Set task:
Render every line of the records below as a JSON list of strings, one string per line, with blank lines left out.

((

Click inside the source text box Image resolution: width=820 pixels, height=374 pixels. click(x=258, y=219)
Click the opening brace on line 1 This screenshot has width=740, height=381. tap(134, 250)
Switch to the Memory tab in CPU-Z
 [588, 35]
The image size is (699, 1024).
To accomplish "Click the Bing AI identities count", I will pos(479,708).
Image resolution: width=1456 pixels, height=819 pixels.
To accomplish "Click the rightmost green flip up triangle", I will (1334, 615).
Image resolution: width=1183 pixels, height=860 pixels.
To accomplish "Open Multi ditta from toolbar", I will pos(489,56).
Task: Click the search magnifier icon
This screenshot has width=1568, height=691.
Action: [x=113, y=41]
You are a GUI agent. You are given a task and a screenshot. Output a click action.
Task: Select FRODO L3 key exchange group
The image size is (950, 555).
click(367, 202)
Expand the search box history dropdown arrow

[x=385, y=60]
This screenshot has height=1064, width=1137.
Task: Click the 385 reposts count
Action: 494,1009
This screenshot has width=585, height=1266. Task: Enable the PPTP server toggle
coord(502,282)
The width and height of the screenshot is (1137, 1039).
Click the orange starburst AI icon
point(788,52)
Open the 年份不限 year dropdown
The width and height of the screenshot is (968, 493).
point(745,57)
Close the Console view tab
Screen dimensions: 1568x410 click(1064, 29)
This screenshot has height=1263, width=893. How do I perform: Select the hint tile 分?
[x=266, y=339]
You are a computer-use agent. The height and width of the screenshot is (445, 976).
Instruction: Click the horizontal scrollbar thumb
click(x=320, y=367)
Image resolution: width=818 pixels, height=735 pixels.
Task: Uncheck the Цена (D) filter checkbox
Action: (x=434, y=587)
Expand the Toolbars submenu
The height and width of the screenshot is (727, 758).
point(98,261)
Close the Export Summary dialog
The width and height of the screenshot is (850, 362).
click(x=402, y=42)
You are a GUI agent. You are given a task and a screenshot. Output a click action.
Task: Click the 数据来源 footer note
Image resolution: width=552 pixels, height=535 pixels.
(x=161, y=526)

))

Answer for the task:
[
  "Click inside the source text box Image resolution: width=820 pixels, height=374 pixels. click(x=258, y=219)",
  "Click the opening brace on line 1 This screenshot has width=740, height=381. tap(134, 250)",
  "Switch to the Memory tab in CPU-Z",
  " [588, 35]",
  "The image size is (699, 1024).",
  "To accomplish \"Click the Bing AI identities count\", I will pos(479,708).",
  "Image resolution: width=1456 pixels, height=819 pixels.",
  "To accomplish \"Click the rightmost green flip up triangle\", I will (1334, 615).",
  "Image resolution: width=1183 pixels, height=860 pixels.",
  "To accomplish \"Open Multi ditta from toolbar\", I will pos(489,56).",
  "Task: Click the search magnifier icon",
  "This screenshot has width=1568, height=691.",
  "Action: [x=113, y=41]",
  "You are a GUI agent. You are given a task and a screenshot. Output a click action.",
  "Task: Select FRODO L3 key exchange group",
  "The image size is (950, 555).",
  "click(367, 202)",
  "Expand the search box history dropdown arrow",
  "[x=385, y=60]",
  "This screenshot has height=1064, width=1137.",
  "Task: Click the 385 reposts count",
  "Action: 494,1009",
  "This screenshot has width=585, height=1266. Task: Enable the PPTP server toggle",
  "coord(502,282)",
  "The width and height of the screenshot is (1137, 1039).",
  "Click the orange starburst AI icon",
  "point(788,52)",
  "Open the 年份不限 year dropdown",
  "The width and height of the screenshot is (968, 493).",
  "point(745,57)",
  "Close the Console view tab",
  "Screen dimensions: 1568x410 click(1064, 29)",
  "This screenshot has height=1263, width=893. How do I perform: Select the hint tile 分?",
  "[x=266, y=339]",
  "You are a computer-use agent. The height and width of the screenshot is (445, 976).",
  "Instruction: Click the horizontal scrollbar thumb",
  "click(x=320, y=367)",
  "Image resolution: width=818 pixels, height=735 pixels.",
  "Task: Uncheck the Цена (D) filter checkbox",
  "Action: (x=434, y=587)",
  "Expand the Toolbars submenu",
  "The height and width of the screenshot is (727, 758).",
  "point(98,261)",
  "Close the Export Summary dialog",
  "The width and height of the screenshot is (850, 362).",
  "click(x=402, y=42)",
  "You are a GUI agent. You are given a task and a screenshot. Output a click action.",
  "Task: Click the 数据来源 footer note",
  "Image resolution: width=552 pixels, height=535 pixels.",
  "(x=161, y=526)"
]